▸ Source material:

* * * * * * *

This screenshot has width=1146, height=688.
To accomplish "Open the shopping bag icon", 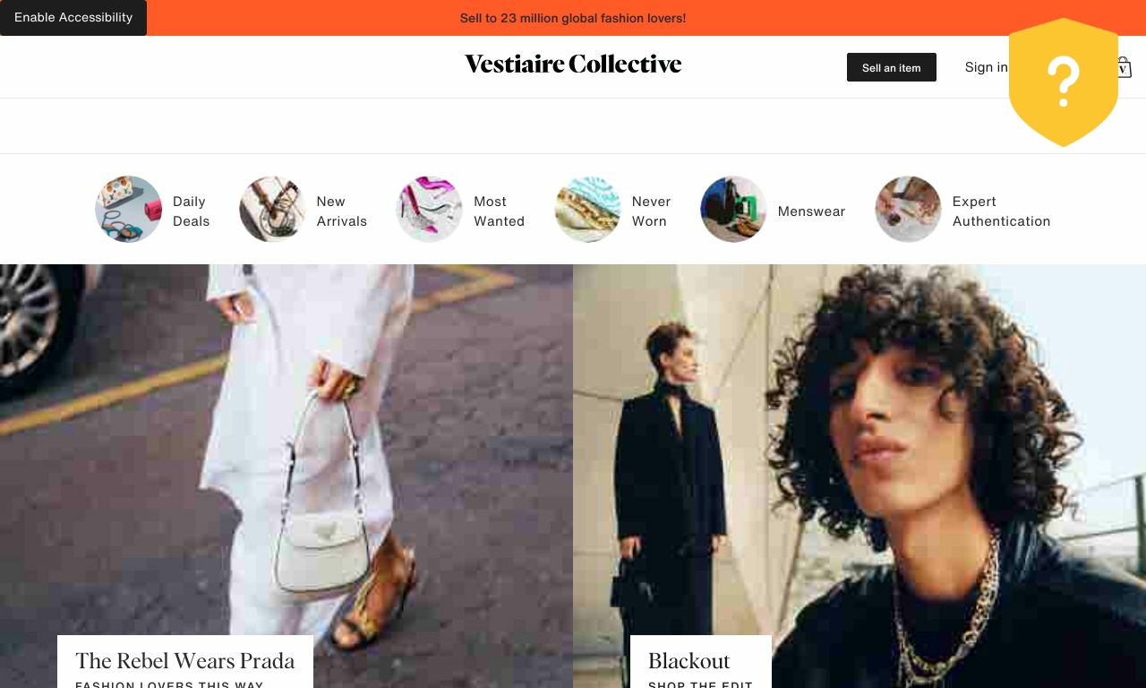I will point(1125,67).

* * * * * * *

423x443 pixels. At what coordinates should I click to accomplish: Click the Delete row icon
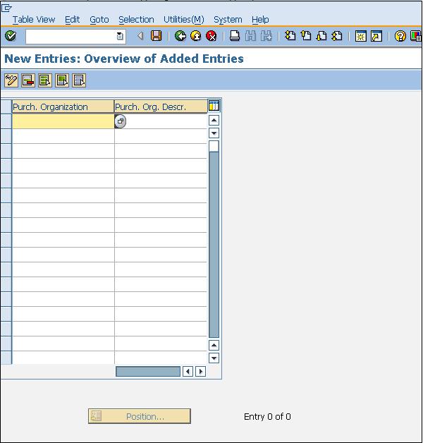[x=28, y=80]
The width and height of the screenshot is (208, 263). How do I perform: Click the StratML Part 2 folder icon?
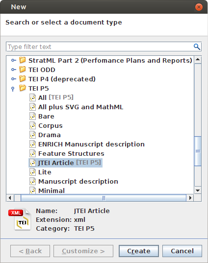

* * * * * * *

▸ Try it: What should come back is an exact copy of the lines above from the line with "423x443 pixels. At" to the line with "The width and", both included, minus the pictures.

▸ Task answer:
423x443 pixels. At what coordinates should I click to accomplish: Click the Delete row icon
[x=28, y=80]
The width and height of the screenshot is (208, 263). How do I perform: Click the StratML Part 2 folder icon?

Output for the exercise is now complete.